VM Junkie

March 25, 2009

Making a Thin Client on Fat Hardware: Part 1

Filed under: vdi, view, vmware — ermac318 @ 4:17 pm

I’m the VDI expert at the company where I work, so I do an awful lot of VMware View deployments for customers. Today I just finished my seventh of the year, and I’m scheduled to start another one on Friday.

One of the key issues that comes up in deployments is what to use for your edge device – that is, the device that sits in front of the user. A lot of customers have invested a bunch in their desktops, and while they want to get away from managing them, they’re not too keen on just throwing out everything and replacing everything with Thin Clients.

Usually this is a budgetary thing – not a technical limitation. I love Thin Clients, and I recommend them for all customers going forward. But it does make some sense to try and wring out as much life as you can from your existing hardware. So how can we utilize existing PCs in a way that makes them unmanaged devices suitable for a thin client-like deployment? I have several solutions for customers that I discuss, and I thought I’d share some of them here.

The first solution that I recommend to Microsoft Software Assurance customers is Windows Fundamentals for Legacy PCs. This is one of those lesser-known Microsoft OS products (along the lines of WEPOS, or the even more obscure Itanium-based Windows XP 64-bit edition) but I think it’s pretty cool. It’s a stripped-down version of Windows XP intended for legacy systems that you can run on very old hardware – down to a 233MHz Pentium. It requires very little disk footprint, and what I like about it is that the default install is very small, as you will see. Instead of starting with a huge Windows install and using a tool like nLite to remove components, we start with nothing and add components as necessary (much like doing a Windows Embedded install). From Microsoft’s website, one of the primary use cases of WinFLP is “use existing hardware as Terminal Services clients.” While they’re referring to Terminal Services by name, there’s no reason we can’t use it for Citrix ICA or in our case, VMware View!

First some legaleze: WinFLP is only available to Software Assurance customers.

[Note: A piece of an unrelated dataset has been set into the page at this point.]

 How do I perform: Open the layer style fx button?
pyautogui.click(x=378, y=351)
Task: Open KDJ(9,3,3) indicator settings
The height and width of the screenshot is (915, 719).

You should be able to download the bits from your Microsoft online software depot. The license key used for WinFLP should be the same as your VLK for Windows XP. Be sure to familiarize yourself with the licensing terms of WinFLP and do not violate any license agreements with large software companies with lots of lawyers.

First, take the system type you want to build your WinFLP image for and install WinFLP! Here are some screenshots:

Note that the installer is definitely derived from the newer WIM-based Vista installer. No text-mode setup here!

I’ve shown most of the install screens – note that to make the VMware View Client work you do need to install Internet Explorer, as the View Client uses the IE SLL Crypto engine.

Once it’s installed, you can login, setup the PC exactly how you like so it’s an unmanaged Thin Client-like device. How do you do that? Stay tuned, same bat-time, same bat-channel!



  1. […] Making a Thin Client on Fat Hardware: Part 2 Filed under: microsoft, vdi, view, vmware — ermac318 @ 6:24 pm This is a continuation of my last blog post. […]

    Pingback by Making a Thin Client on Fat Hardware: Part 2 « VM Junkie — April 1, 2009 @ 6:24 pm

  2. […] Making a thin client on fat hardware: part 1 Making a thin client on fat hardware: part 2 « Storage VMotion, exploring the next version of ESX/vCenter addthis_pub = ‘depping’; addthis_brand = ‘Yellow-Bricks’; addthis_options = ‘favorites, delicious, twitter, google, live, email, stumbleupon, digg, more’; […]

    Pingback by Is your PC overweight? Transitioning from fat to thin… » Yellow Bricks — April 2, 2009 @ 11:41 am

  3. […] for Legacy PCs”. Justin Emerson heeft hierover een blog in twee delen geschreven (deel 1 en deel […]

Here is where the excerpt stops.